Songs with lyrics that speak to the main parts of the gospel story help us remember the gospel. That is, songs about God’s holiness, man’s guilt, God’s grace in Christ, and our gratitude and praise help the congregation rehearse the gospel that is so easily forgotten. This is why singing isn’t about experiencing something; we sing because we have experienced something - grace!
Baptism and Communion are tangible, physical, and visual expressions of God’s grace and when the sacraments are properly located in the gospel story, they show us as recipients of God’s specific, saving grace. This is why the sacraments are not a means of “re-dedication” or “getting right with God.” On the contrary, the sacraments remind us that we stand under the deluge of grace that washes away human striving for God’s acceptance.
Winsome, cheerful giving happens when we behold the extravagant, over-the-top gift we were given in Jesus. It’s a time when we express our faith in the riches of Christ and not in the material and temporal things that easily grip our hearts. Gospel generosity isn’t so we can get, we are generous because much has been given.
More than buying time for the band to strike the stage and for the pulpit to be set-up, greeting time has deep gospel implications. Typically, we greet one another with the basic disposition of “glad you’re here.” And this is right and true. But what if the congregation greeted one another with the disposition of “I know why you’re here.” That is, the only reason why we are here is because we are sinners saved by grace; you’re here for the same reason I’m here - the gospel. This is also true for unbelieving guests: I know why you’re here. Whether you know it or not, God is drawing you to Himself.

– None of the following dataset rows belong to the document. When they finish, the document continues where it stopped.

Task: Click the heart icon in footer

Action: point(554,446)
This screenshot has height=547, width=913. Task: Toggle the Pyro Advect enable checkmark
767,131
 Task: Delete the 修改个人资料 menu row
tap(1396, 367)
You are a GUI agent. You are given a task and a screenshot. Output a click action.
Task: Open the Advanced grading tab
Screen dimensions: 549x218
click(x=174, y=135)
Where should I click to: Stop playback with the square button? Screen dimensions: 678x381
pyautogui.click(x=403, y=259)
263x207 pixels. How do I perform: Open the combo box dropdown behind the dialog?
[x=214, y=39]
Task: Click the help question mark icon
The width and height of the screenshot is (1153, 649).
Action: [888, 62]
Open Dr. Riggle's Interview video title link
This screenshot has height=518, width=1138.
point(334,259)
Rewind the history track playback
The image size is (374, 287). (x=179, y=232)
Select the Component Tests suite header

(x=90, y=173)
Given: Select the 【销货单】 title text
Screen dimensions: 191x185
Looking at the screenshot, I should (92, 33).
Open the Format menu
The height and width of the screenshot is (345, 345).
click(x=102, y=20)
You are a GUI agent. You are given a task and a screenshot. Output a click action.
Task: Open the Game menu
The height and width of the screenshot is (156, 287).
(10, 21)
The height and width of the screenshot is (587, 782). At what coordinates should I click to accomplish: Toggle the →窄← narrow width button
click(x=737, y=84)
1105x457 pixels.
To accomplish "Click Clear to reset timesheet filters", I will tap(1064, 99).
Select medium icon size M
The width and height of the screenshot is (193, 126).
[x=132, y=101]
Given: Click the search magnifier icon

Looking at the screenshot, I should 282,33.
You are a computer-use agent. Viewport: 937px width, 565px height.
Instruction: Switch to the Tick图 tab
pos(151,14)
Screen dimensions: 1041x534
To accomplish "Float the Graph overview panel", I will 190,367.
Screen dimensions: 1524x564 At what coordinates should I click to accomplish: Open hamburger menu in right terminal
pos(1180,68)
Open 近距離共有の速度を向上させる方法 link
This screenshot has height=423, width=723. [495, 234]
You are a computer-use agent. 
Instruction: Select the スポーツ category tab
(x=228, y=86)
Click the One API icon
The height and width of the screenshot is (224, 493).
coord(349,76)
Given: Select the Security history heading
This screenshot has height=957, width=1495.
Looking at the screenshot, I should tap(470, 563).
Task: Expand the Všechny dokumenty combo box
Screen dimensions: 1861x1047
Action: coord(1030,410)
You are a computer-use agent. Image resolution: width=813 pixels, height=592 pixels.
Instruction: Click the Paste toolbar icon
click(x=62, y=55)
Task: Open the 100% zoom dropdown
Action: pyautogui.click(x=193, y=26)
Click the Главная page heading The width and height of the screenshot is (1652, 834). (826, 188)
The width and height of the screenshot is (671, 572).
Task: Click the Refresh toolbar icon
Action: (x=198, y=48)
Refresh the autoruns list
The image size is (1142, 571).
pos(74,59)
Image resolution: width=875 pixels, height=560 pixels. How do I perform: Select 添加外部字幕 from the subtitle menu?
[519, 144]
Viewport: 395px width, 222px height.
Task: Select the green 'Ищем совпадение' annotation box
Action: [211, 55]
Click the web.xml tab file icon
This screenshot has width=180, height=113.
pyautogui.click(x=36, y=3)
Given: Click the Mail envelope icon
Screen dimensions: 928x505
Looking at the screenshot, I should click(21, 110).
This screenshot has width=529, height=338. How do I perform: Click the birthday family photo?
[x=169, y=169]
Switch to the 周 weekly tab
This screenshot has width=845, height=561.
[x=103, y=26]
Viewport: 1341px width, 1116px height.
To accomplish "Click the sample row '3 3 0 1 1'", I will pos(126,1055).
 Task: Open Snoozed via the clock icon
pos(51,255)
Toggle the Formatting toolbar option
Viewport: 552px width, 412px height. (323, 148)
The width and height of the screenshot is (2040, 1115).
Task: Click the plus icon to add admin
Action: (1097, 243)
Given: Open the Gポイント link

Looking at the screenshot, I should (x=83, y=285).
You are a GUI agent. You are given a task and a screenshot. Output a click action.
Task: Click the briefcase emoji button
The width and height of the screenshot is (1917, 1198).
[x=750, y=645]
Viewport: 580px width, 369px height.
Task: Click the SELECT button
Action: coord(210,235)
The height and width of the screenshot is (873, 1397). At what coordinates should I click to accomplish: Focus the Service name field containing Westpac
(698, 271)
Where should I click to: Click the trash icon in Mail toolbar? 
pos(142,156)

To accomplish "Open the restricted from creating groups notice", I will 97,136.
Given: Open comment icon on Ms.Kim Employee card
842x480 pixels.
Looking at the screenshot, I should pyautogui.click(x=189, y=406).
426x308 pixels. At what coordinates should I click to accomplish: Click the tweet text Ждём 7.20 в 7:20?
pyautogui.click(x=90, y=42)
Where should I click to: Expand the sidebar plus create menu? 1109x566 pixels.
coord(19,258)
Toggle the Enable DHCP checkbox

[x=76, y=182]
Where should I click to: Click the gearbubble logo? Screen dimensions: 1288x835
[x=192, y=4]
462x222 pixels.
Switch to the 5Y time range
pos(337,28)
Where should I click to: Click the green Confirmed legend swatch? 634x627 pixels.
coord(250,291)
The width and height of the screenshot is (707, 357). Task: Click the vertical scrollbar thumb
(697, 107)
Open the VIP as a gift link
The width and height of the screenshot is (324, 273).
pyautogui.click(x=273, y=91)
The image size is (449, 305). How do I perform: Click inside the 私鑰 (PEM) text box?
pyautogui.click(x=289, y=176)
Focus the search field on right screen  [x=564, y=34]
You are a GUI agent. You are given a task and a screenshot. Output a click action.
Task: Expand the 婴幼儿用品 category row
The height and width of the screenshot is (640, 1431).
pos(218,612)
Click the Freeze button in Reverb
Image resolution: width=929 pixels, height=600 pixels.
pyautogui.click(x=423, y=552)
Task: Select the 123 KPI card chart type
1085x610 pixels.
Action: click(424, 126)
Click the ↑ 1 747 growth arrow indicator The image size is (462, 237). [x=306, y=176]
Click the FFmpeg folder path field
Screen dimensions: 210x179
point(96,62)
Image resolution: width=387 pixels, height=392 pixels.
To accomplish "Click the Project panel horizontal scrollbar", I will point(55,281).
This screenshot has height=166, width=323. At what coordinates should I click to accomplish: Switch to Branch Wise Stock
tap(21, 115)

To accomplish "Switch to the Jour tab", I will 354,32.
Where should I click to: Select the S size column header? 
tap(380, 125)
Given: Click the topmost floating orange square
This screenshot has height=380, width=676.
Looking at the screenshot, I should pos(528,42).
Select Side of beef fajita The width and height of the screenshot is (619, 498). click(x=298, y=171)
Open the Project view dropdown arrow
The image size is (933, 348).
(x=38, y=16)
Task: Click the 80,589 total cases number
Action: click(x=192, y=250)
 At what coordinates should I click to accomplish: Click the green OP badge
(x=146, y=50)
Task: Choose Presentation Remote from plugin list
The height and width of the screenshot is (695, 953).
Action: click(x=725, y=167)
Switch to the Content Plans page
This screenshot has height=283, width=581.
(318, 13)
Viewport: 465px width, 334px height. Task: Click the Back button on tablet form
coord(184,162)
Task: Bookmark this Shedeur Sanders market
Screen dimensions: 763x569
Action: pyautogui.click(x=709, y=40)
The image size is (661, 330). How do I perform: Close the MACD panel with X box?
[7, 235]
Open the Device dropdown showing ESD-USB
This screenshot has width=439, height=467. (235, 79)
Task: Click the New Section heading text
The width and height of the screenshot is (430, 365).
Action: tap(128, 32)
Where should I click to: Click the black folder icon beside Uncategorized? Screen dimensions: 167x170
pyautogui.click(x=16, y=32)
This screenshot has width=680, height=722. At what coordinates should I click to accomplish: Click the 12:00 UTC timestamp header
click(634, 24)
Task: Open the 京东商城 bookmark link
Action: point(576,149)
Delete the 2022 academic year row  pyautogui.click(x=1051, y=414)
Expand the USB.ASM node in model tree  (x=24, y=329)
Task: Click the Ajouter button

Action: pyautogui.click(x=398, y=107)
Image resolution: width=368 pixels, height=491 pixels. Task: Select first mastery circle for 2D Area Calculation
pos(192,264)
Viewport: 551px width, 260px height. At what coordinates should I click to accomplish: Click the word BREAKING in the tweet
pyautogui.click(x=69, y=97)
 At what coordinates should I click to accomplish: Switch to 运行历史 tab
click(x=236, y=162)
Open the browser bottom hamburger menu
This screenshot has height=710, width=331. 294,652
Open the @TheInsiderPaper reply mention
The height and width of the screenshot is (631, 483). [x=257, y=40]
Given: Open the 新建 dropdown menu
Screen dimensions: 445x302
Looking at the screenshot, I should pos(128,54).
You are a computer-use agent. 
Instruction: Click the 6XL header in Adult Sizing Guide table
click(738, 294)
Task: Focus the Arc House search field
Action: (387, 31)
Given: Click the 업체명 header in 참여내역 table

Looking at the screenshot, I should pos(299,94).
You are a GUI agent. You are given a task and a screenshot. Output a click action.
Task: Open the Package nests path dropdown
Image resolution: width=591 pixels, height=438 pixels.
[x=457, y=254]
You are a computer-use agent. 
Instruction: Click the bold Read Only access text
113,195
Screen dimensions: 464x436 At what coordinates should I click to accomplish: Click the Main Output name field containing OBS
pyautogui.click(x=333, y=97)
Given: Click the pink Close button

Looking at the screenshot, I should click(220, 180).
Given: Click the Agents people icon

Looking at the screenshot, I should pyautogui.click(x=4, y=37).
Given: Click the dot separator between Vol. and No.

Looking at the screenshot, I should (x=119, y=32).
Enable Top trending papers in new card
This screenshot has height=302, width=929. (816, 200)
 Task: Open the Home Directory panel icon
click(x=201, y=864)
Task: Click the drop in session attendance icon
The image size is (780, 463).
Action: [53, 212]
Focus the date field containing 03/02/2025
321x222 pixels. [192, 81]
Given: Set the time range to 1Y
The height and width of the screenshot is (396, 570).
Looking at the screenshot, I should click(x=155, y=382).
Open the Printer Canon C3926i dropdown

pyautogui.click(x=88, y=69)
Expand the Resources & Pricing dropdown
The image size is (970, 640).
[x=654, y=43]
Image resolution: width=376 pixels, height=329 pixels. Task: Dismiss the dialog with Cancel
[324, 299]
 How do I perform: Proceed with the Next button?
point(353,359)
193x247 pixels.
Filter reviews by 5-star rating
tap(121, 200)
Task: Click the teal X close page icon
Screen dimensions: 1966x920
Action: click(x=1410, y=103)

While much can be said here, preaching that exposes our fallenness and exposes our need for a Savior serves to put God’s grace in full view. Weekly delivery of the good news of Jesus Christ rescues us from the natural drift toward self-justification; it reminds us that God doesn’t guarantee our best life now, but he does guarantee our best life later; it smashes and expels the misguided faith we put in people and things for our source of meaning, love, purpose, security, etc.; it tells us that Jesus’ righteousness is ours and now we are free to truly love God and love our neighbors.